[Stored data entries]
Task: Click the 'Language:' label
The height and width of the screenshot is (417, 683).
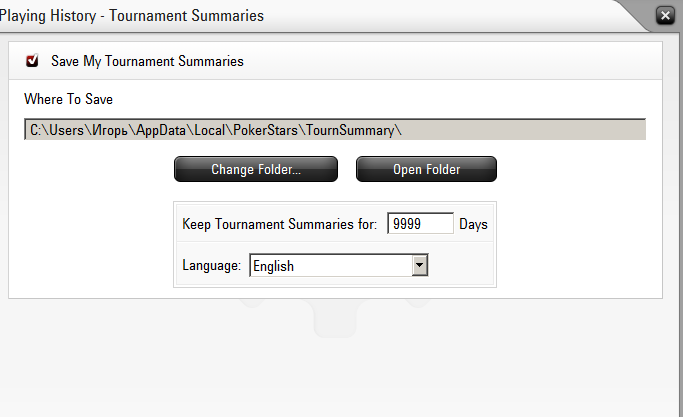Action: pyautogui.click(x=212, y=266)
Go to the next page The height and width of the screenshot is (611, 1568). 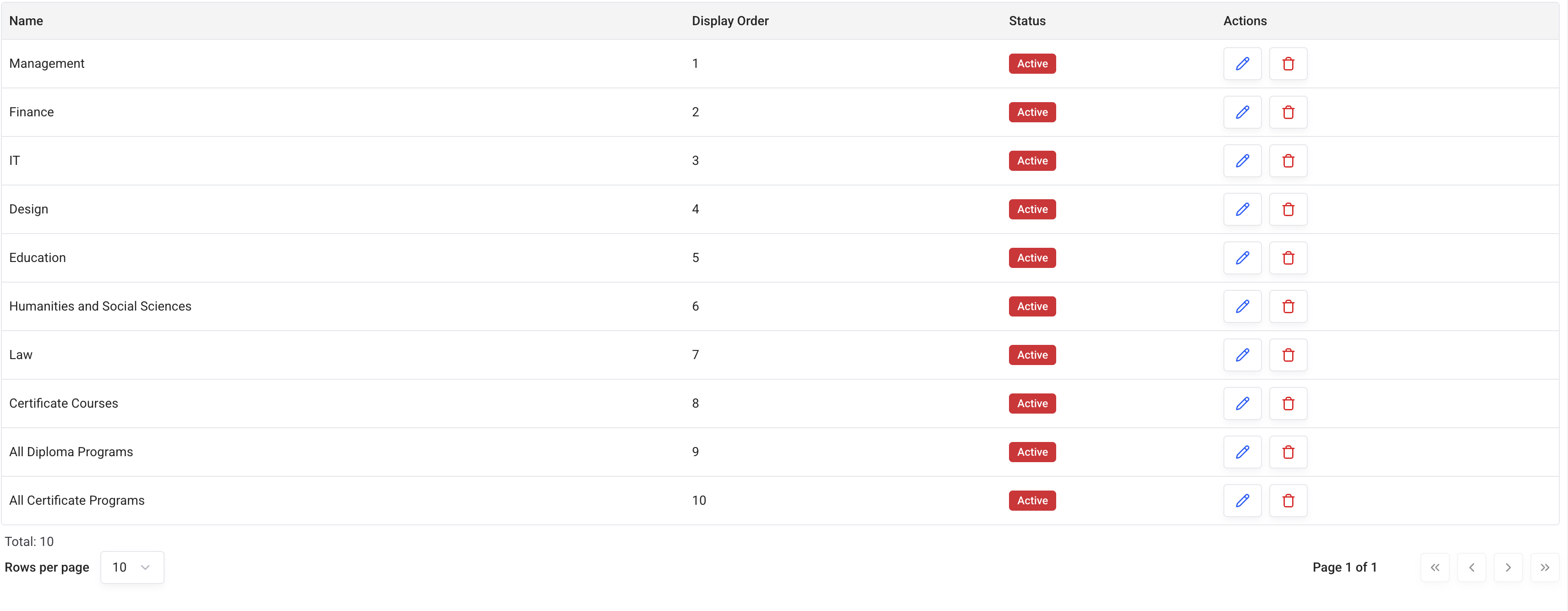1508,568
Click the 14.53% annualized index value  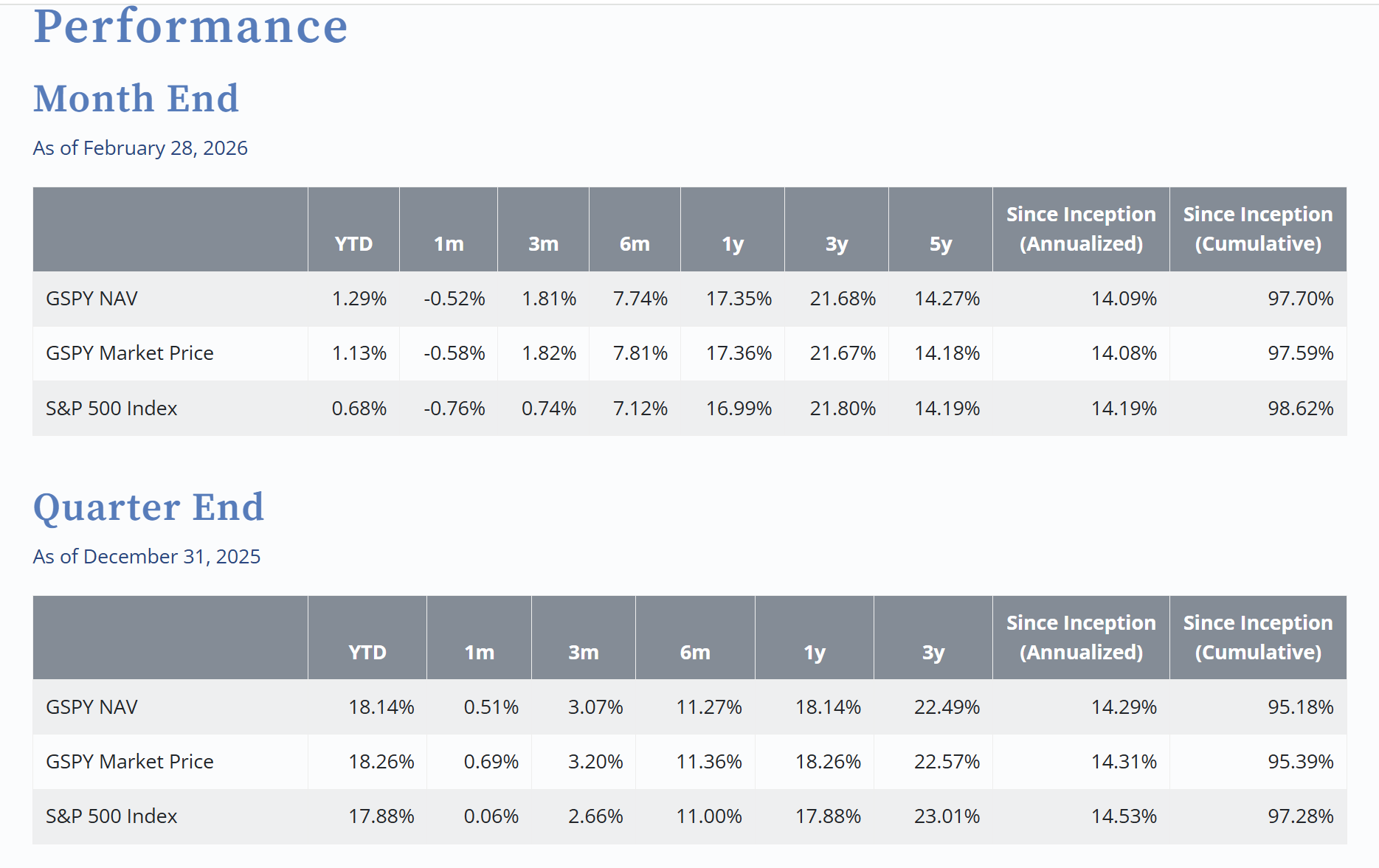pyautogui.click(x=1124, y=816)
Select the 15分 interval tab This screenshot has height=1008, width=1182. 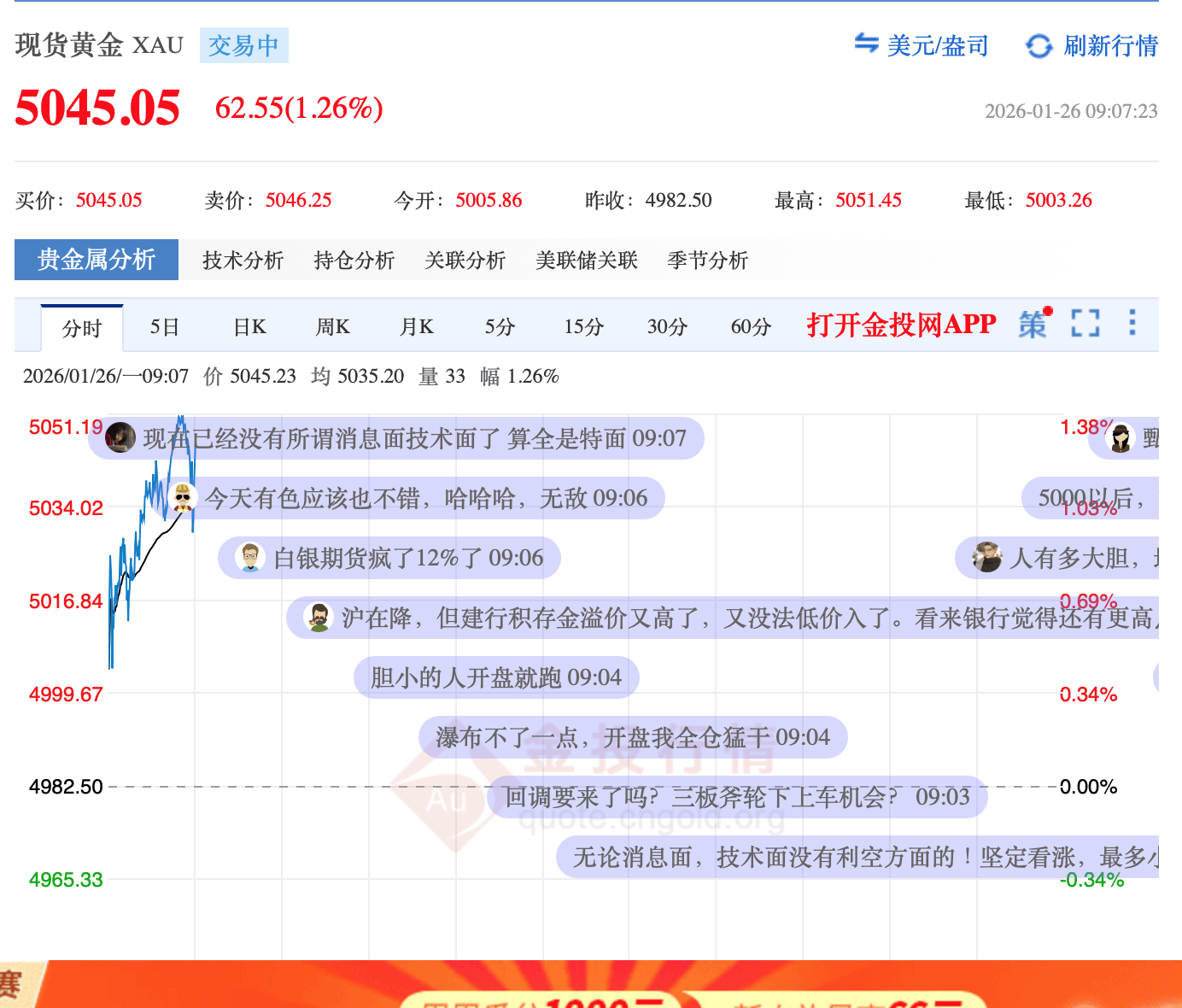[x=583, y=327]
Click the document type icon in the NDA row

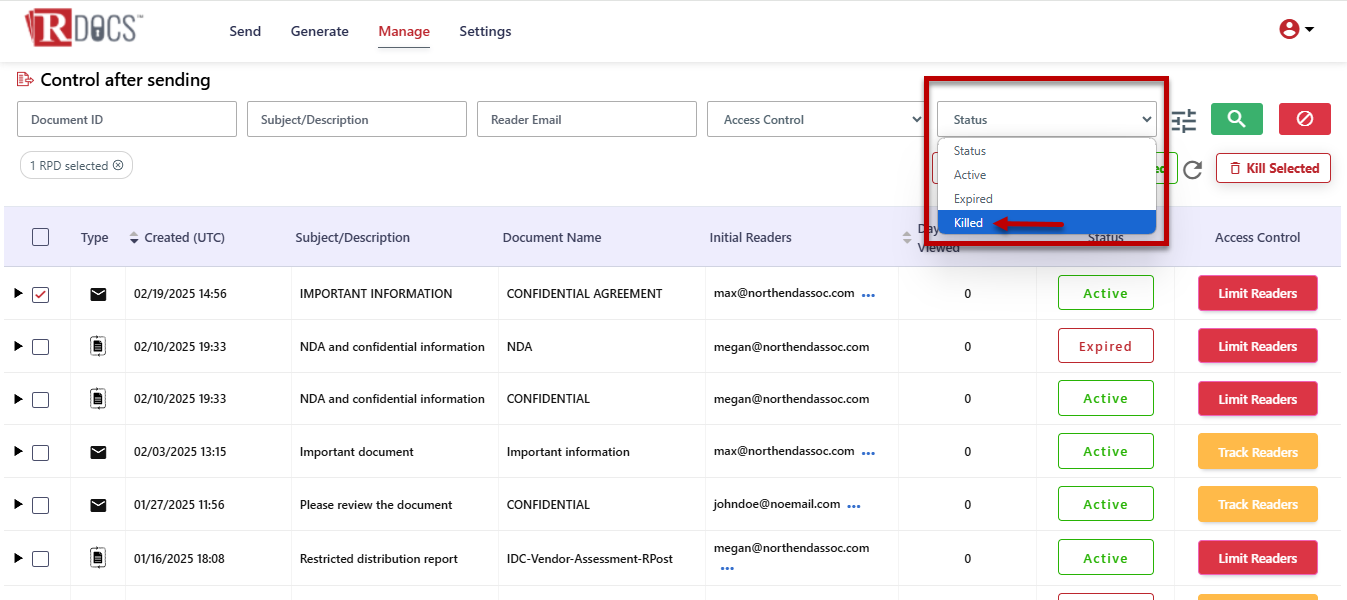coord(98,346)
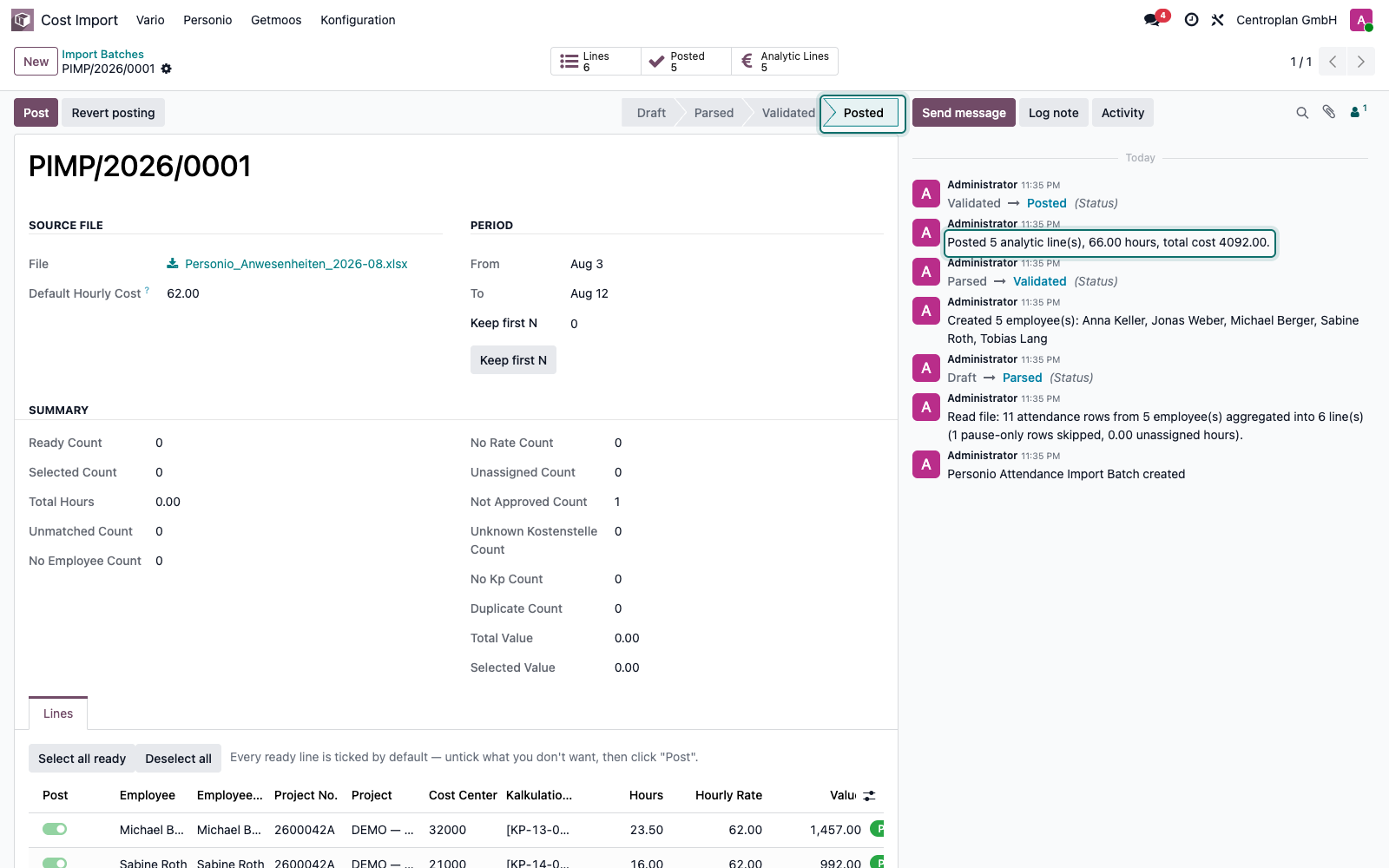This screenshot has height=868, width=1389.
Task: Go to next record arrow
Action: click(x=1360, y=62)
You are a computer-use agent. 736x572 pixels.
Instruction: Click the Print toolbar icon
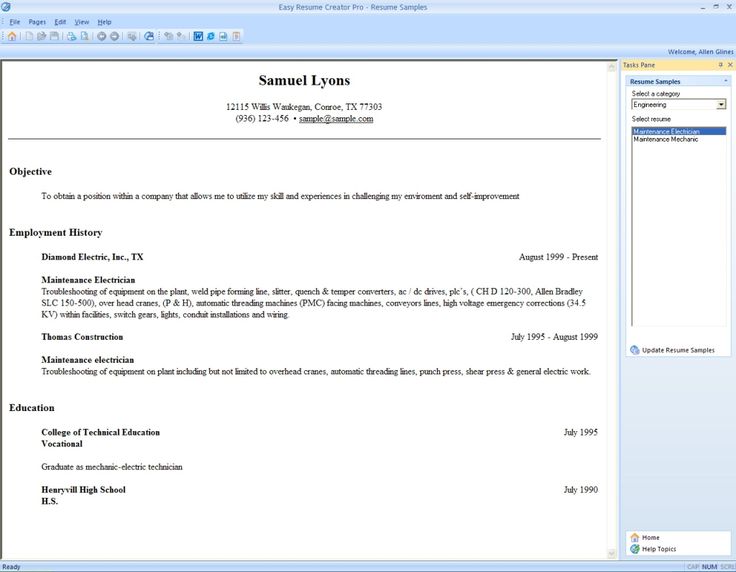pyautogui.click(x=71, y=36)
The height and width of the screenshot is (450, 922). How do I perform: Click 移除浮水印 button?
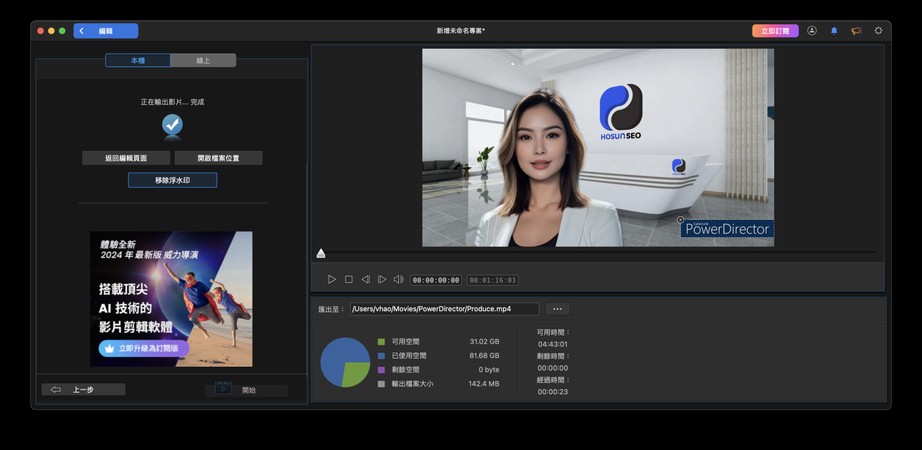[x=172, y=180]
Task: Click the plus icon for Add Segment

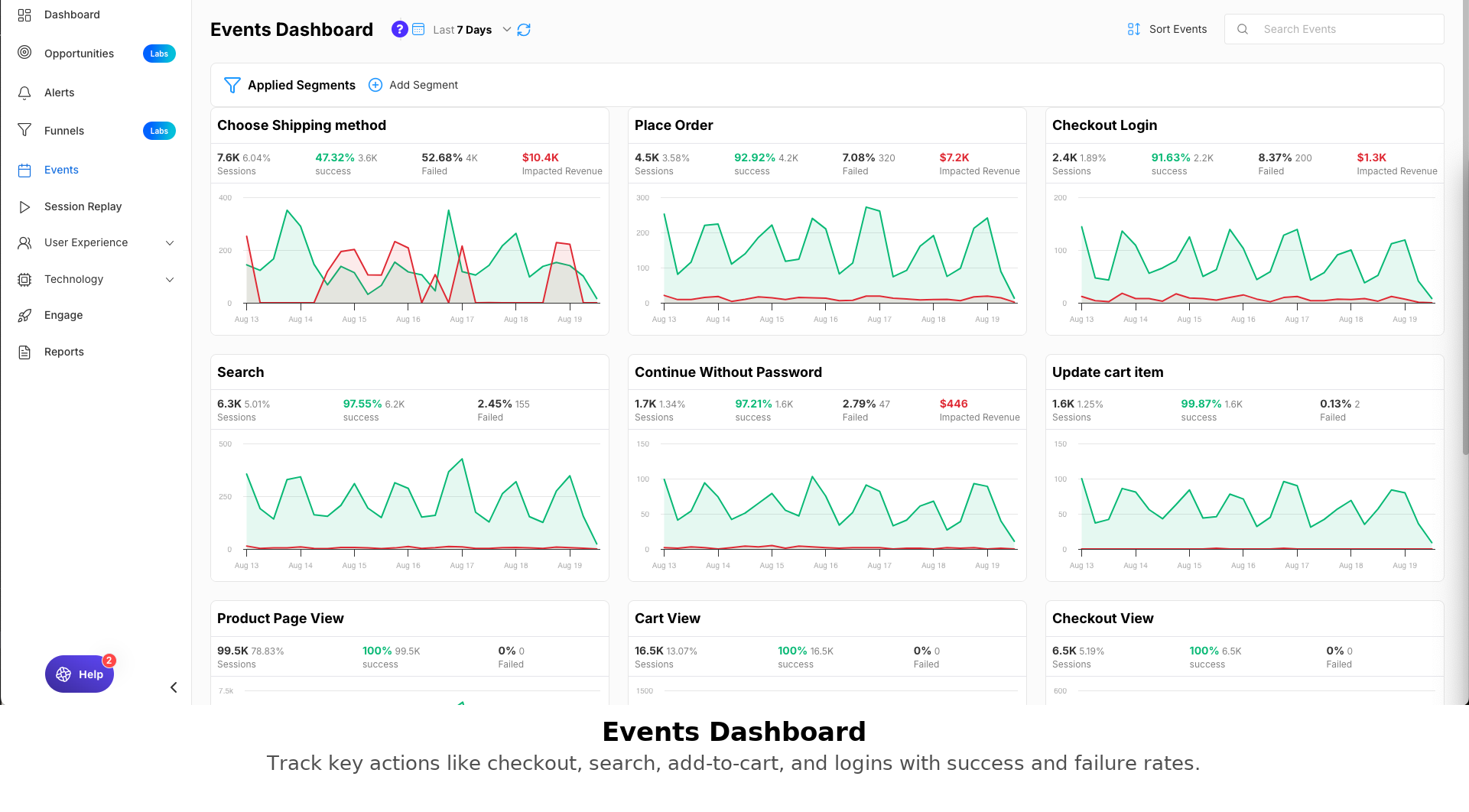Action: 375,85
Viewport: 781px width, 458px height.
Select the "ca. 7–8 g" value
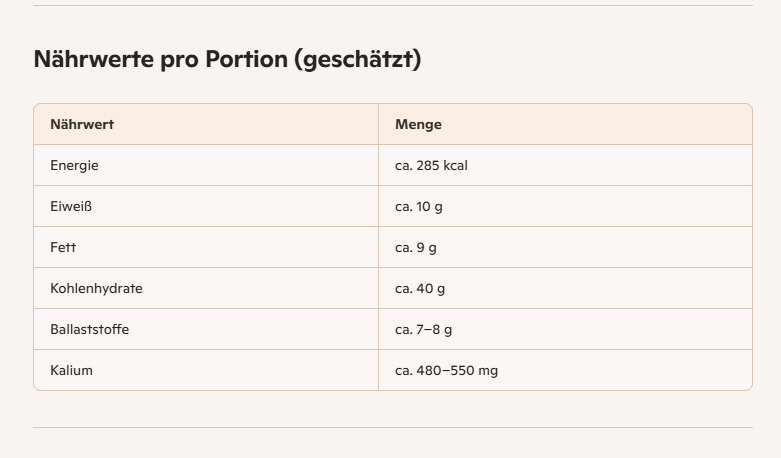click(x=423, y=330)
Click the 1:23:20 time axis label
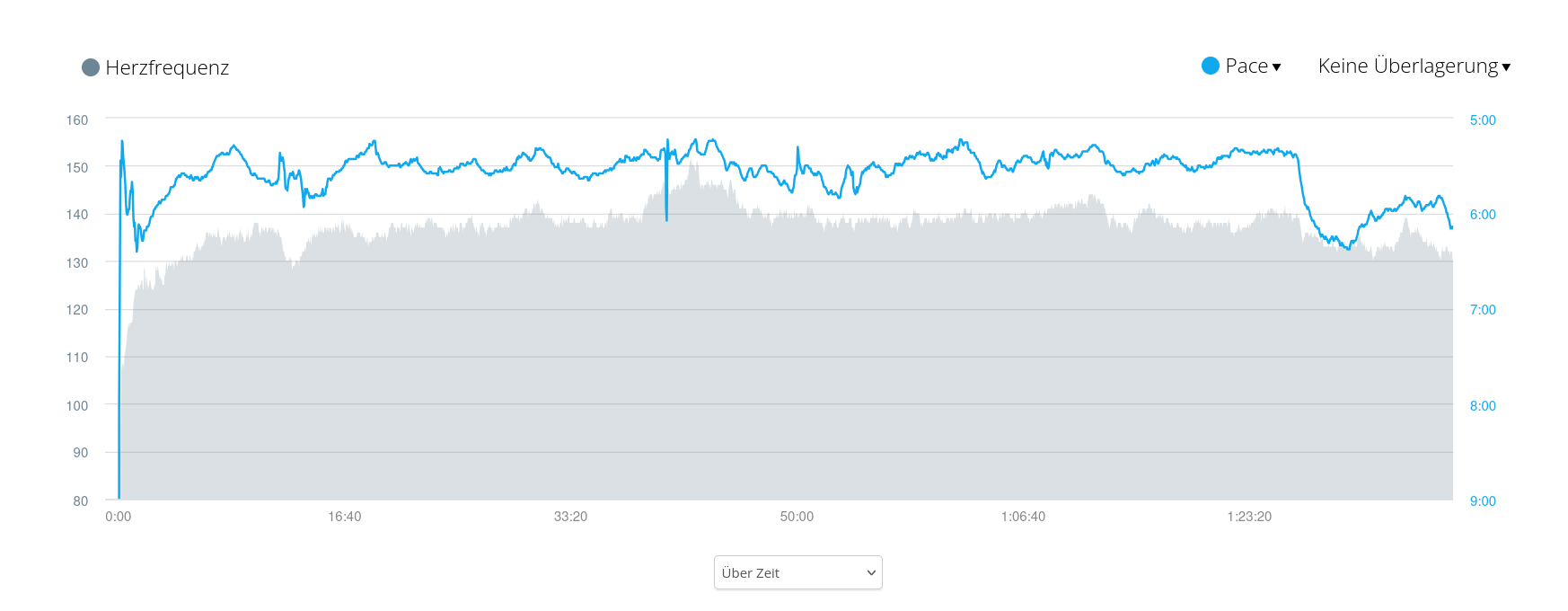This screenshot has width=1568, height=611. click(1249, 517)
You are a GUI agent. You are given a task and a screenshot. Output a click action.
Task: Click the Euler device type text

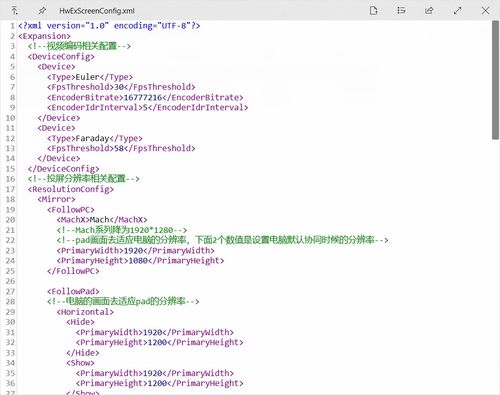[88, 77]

WHAT NEEDS TO BE DONE –
Extract each line holding the word "agent" from the records.

SOLUTION TO THE EXERCISE –
You are a computer-use agent. 736x572 pixels.
You are a GUI agent. You are given a task and a screenshot. Output a click action.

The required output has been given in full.